* [Stated goal] Gather every line in the records below that contains the word "should", treating uppercase and lowercase letters as different.

* [Task material]
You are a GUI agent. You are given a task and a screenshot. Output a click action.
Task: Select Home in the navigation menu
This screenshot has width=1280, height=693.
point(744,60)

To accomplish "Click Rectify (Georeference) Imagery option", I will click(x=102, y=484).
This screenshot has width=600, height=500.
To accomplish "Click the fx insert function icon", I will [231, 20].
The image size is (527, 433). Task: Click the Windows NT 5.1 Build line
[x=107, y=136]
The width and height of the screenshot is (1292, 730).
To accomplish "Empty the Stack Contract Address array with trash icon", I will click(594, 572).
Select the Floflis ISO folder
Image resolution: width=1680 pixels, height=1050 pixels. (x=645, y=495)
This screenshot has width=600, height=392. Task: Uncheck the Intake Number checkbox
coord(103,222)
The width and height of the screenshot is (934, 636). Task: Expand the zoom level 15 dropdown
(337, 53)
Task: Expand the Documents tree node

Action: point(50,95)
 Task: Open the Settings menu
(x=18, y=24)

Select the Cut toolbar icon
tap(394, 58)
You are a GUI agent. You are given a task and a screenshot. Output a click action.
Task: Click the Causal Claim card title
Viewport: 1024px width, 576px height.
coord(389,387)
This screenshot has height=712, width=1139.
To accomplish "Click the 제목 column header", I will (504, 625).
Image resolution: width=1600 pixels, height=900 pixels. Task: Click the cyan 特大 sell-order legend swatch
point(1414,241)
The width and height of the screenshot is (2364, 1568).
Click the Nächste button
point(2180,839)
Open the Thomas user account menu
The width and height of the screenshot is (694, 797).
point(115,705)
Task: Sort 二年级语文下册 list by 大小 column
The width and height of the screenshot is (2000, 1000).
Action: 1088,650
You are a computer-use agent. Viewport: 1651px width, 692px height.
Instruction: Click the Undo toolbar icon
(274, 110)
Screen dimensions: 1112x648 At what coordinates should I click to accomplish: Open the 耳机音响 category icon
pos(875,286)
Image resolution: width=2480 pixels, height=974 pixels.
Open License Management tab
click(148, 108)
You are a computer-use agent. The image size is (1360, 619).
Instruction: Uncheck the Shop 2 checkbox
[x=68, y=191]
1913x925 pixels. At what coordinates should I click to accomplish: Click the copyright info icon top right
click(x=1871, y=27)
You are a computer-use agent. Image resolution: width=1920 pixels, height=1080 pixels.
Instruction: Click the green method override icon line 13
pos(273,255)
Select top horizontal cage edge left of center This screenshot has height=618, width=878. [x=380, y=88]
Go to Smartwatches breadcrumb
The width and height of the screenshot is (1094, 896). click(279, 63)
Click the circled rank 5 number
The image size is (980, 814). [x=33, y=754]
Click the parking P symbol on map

* [Expected output]
Screen dimensions: 1112x648 At what coordinates should I click to accomplish: Open the 耳机音响 category icon
1913x925 pixels. At what coordinates should I click to accomplish: Click the copyright info icon top right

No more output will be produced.